| Task input |

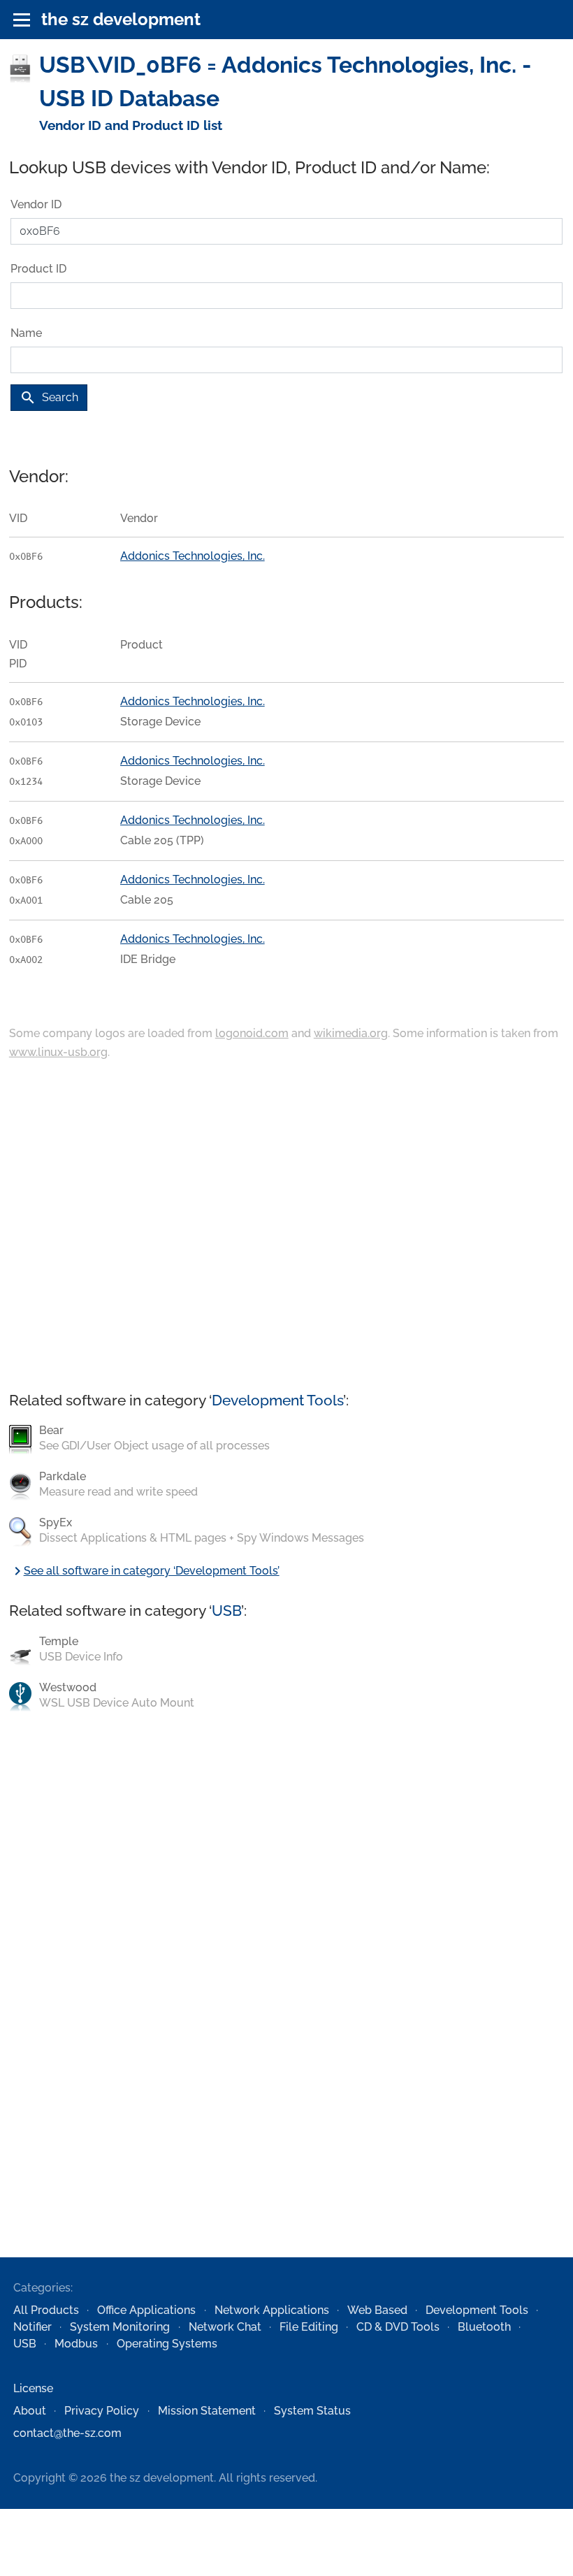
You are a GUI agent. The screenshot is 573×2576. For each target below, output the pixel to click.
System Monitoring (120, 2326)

--

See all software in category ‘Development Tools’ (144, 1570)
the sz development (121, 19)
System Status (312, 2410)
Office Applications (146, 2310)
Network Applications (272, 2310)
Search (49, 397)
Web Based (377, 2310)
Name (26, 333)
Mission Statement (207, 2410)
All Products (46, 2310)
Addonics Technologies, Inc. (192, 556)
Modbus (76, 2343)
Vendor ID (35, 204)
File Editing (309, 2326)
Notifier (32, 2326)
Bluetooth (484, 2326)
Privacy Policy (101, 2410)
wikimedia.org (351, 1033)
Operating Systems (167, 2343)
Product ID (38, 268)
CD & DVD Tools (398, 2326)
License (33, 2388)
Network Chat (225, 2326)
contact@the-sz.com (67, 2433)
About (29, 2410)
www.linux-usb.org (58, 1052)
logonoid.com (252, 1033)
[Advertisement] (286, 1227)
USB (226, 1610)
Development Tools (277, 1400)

| Exercise requirements |
Among the records, find every line holding the word "Network" and copy it.

| Answer section |
Network Applications (272, 2310)
Network Chat (225, 2326)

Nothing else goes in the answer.